WORK REQUIRED: From the entries below, copy every line where the string "radio" appears.
═════ PROVIDED RECORDS ═════
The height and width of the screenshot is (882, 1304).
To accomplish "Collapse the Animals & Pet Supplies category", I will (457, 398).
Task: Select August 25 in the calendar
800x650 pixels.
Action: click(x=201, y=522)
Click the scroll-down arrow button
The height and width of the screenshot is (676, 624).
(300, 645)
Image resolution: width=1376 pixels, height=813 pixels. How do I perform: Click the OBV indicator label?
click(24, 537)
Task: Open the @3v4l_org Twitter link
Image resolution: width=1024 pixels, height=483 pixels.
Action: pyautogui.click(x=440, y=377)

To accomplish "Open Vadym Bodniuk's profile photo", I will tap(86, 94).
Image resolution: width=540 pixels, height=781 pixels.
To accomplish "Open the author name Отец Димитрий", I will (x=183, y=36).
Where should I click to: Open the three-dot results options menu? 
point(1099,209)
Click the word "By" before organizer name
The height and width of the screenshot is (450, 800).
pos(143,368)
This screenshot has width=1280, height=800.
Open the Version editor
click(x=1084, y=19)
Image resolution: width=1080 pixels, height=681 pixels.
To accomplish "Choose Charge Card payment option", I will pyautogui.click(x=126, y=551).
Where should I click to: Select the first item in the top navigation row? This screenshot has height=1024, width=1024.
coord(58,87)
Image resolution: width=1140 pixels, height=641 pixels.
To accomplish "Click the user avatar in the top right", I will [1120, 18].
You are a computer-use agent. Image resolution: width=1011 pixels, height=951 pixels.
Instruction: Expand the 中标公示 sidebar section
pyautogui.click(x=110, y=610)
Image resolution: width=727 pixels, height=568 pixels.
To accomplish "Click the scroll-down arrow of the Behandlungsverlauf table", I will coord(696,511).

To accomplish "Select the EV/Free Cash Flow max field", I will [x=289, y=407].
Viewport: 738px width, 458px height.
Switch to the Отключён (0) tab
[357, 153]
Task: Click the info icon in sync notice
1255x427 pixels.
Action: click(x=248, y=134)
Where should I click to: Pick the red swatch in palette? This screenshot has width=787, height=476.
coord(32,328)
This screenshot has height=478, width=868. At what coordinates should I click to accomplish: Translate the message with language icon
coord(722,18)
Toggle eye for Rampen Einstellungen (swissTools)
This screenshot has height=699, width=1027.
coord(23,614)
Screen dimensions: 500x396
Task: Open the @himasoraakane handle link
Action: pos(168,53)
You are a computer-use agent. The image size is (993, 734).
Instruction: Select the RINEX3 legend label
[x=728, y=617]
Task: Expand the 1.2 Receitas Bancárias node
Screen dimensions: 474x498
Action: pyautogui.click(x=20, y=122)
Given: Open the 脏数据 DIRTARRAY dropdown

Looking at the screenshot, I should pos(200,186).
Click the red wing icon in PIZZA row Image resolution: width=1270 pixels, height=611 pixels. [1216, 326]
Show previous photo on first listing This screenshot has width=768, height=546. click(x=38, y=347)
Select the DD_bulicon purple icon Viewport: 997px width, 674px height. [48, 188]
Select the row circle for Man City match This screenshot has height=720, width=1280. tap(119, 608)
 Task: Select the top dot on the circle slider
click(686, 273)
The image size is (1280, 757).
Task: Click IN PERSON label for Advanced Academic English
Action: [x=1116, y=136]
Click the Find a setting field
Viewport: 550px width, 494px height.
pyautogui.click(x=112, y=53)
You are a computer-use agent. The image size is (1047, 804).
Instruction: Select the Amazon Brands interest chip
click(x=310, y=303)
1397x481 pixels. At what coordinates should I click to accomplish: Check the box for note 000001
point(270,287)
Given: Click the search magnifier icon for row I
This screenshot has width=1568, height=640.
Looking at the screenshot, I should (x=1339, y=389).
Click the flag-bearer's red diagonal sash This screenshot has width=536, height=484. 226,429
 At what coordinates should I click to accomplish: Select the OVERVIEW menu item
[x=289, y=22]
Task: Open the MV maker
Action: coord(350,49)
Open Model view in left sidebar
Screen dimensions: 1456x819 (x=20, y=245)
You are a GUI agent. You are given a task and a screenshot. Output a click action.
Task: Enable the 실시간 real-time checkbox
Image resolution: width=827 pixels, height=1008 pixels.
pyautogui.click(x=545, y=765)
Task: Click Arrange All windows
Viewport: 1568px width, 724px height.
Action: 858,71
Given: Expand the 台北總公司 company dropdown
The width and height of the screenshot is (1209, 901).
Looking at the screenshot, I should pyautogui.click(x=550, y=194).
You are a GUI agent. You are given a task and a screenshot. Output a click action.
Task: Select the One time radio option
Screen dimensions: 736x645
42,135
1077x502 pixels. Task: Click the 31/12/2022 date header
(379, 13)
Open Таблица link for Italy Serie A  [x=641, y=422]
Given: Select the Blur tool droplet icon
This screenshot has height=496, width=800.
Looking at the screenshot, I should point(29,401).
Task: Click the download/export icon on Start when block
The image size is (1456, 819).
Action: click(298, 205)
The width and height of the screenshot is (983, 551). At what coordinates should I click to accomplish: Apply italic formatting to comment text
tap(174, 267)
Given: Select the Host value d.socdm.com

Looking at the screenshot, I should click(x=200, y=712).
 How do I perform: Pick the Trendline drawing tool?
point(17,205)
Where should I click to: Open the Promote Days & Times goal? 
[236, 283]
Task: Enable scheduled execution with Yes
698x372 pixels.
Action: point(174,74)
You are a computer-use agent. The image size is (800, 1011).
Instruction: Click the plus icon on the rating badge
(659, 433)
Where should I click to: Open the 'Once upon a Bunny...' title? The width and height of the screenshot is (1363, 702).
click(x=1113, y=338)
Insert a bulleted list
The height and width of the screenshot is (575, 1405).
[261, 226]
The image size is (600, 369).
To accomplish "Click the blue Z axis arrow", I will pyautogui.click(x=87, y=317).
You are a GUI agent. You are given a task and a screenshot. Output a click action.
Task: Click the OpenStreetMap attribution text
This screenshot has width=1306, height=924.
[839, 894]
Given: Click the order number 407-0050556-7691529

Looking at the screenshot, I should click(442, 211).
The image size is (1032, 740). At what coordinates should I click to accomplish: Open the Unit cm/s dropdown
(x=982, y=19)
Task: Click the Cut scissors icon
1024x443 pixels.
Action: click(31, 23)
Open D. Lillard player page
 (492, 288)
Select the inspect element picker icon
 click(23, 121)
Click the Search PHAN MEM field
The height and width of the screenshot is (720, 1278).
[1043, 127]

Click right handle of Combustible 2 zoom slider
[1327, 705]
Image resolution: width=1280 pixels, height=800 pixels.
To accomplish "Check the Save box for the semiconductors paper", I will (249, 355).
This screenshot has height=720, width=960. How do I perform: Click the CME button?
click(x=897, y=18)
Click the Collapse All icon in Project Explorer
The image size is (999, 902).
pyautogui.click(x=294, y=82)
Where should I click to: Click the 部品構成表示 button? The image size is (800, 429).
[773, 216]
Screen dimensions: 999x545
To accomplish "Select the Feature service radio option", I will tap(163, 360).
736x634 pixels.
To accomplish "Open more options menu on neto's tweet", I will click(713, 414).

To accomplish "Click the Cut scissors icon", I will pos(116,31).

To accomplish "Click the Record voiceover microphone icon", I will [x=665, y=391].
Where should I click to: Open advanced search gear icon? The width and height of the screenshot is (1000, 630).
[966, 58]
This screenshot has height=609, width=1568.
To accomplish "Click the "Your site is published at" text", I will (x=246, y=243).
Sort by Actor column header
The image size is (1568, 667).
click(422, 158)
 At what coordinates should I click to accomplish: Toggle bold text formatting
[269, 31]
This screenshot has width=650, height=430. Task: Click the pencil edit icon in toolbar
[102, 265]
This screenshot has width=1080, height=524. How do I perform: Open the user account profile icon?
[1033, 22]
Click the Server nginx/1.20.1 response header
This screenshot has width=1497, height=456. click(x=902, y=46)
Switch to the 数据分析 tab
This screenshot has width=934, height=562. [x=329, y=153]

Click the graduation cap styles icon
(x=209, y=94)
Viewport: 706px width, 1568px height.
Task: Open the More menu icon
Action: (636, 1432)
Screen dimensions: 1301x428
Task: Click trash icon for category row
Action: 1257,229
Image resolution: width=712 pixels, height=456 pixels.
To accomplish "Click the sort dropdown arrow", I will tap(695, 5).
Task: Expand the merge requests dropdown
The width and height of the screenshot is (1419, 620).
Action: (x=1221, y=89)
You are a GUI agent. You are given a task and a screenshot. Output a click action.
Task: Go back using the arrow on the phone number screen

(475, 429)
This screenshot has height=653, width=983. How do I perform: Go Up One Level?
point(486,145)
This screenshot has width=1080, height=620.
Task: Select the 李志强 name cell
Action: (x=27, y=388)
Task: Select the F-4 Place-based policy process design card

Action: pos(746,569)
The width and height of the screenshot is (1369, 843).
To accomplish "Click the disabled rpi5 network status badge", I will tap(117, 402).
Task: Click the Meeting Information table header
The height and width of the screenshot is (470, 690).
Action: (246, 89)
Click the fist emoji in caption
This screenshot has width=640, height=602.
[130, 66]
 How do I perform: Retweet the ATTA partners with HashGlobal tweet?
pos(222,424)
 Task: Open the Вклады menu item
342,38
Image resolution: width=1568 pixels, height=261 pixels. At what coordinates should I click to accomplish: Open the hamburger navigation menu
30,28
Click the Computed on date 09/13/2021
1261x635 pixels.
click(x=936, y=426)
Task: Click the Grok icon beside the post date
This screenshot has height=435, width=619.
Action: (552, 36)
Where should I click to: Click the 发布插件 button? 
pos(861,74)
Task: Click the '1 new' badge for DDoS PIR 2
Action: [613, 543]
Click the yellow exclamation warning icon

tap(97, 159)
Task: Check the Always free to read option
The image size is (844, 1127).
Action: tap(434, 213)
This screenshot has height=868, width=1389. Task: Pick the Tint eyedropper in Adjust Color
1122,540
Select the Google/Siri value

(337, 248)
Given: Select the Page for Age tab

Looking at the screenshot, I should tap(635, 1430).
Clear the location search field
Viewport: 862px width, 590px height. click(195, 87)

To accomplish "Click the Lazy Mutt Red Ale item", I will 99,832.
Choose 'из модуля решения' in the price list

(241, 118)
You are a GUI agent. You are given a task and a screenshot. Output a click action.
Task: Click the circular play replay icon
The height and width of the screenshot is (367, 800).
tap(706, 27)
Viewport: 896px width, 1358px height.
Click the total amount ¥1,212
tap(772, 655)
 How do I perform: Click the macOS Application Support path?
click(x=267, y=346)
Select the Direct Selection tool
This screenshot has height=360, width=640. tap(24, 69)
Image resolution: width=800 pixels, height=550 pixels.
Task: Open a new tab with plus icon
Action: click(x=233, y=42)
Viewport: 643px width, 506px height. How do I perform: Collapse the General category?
═════
TASK ANSWER:
Task: Select the One time radio option
To accomplish "Select the Feature service radio option", I will tap(163, 360).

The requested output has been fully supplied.